* [Article]:
··········

That email is your executive summary. In IT, an executive summary might appear at the start of a penetration testing report. It will say something like "We found five critical vulnerabilities in your web application.
The highest risk is an SQL injection that could expose customer data. We recommend patching the database server within 48 hours." That one paragraph tells the executive everything they need to authorize the fix.
The rest of the report contains the technical steps, screenshots, and logs that support that summary. Without an executive summary, the executive would have to read through all the technical jargon to figure out what to do. The summary bridges the gap between technical experts and business leaders.
It uses plain language, avoids acronyms, and focuses on impact and action. The goal is not to impress with technical depth but to inform and drive a decision. So whenever you create or read a report in your IT career, pay close attention to the executive summary.
It is often the only part that top-level managers will read, and it determines whether your recommendations get approved or ignored.

··········

* [Given material]:
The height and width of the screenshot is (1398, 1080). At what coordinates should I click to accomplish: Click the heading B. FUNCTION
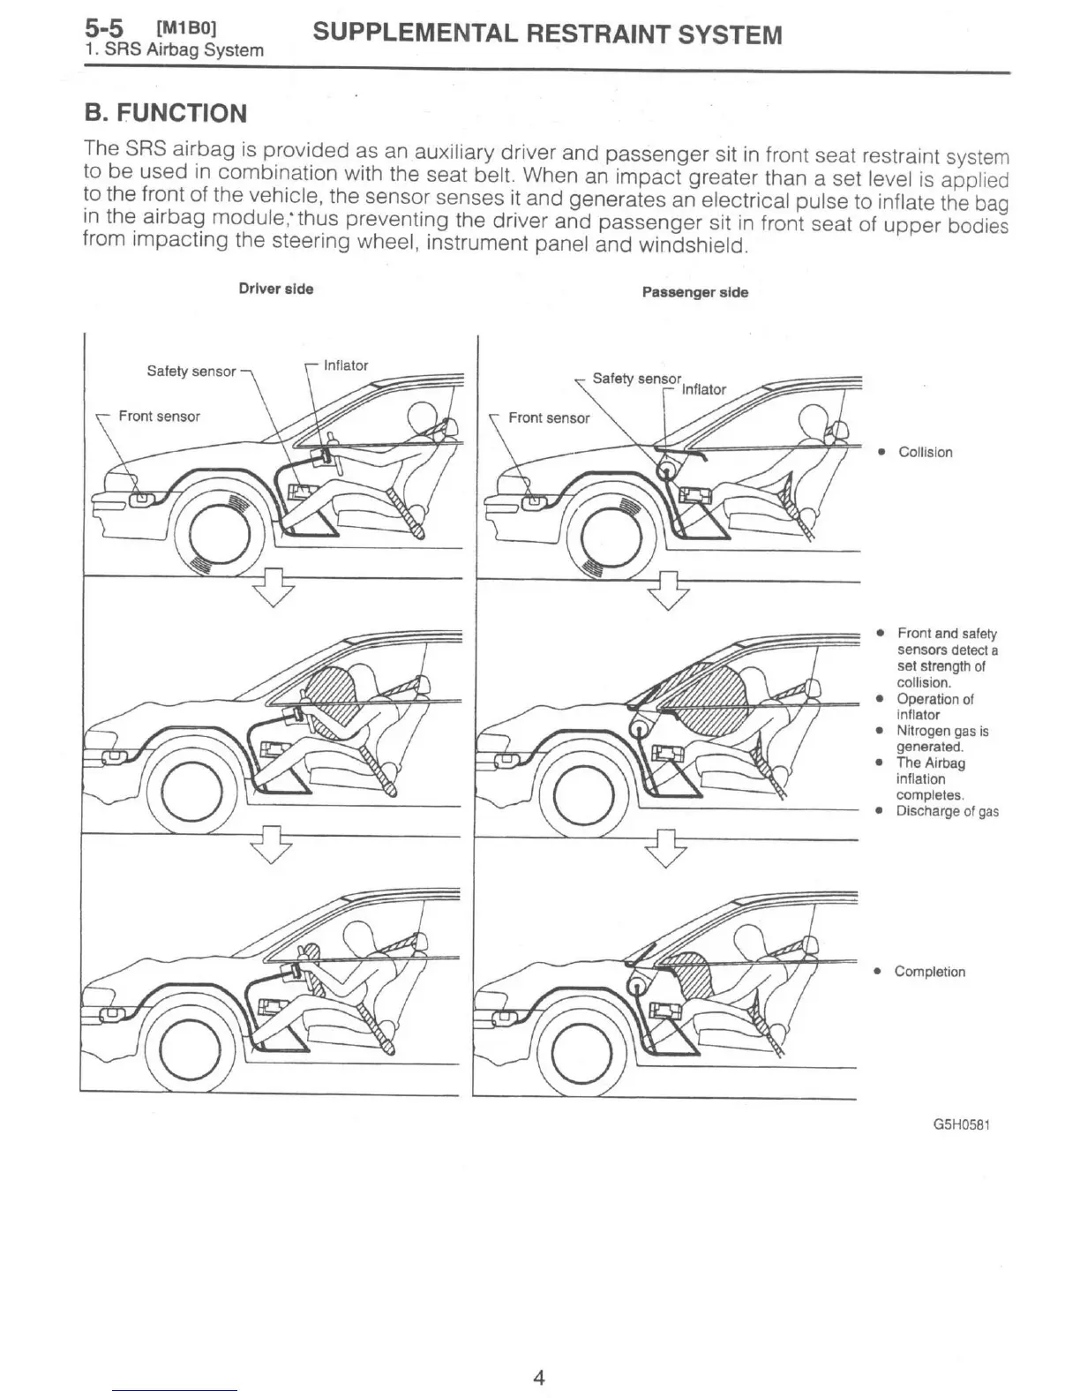pos(165,113)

··········

* [Exercise set]:
1. From the passage on executive summaries, list the three things it says the rest of a penetration testing report contains to support the summary.
2. Carry the passage on executive summaries forward from its final sentence, writing the next part.

* [Exercise results]:
1. Technical steps, screenshots, and logs.

2.
Full Technical Definition
An executive summary is a formal document section that condenses the key elements of a longer technical report, proposal, or study into a brief, standalone overview. In IT contexts, executive summaries are critical for communicating findings from security audits, system performance analyses, feasibility studies, project proposals, and compliance assessments. The structure of an executive summary typically follows the same logical flow as the full document but at a much higher level of abstraction.
It begins with a clear statement of the problem or objective, followed by a concise description of the methodology used to investigate the issue. Then it presents the most significant findings or results, often prioritizing them by business impact or risk severity. Finally, it offers clear recommendations or next steps, sometimes including estimated costs, timelines, or resource requirements.
The length of an executive summary varies by the scope of the report, but in IT it commonly ranges from one to three pages. A good executive summary is self-contained, meaning someone with no prior knowledge of the report can understand the situation and the proposed course of action. It avoids technical jargon that would not be familiar to non-technical stakeholders, such as executives, project sponsors, or clients.
Instead, it translates technical findings into business terms. For example, instead of saying "The TLS handshake failed due to an expired certificate during the SYN-ACK phase," the executive summary would say "A security certificate expired, which blocked secure connections to the customer portal for two hours." The executive summary also uses data visualization sparingly-often one or two key graphs or tables that summarize trends or comparisons.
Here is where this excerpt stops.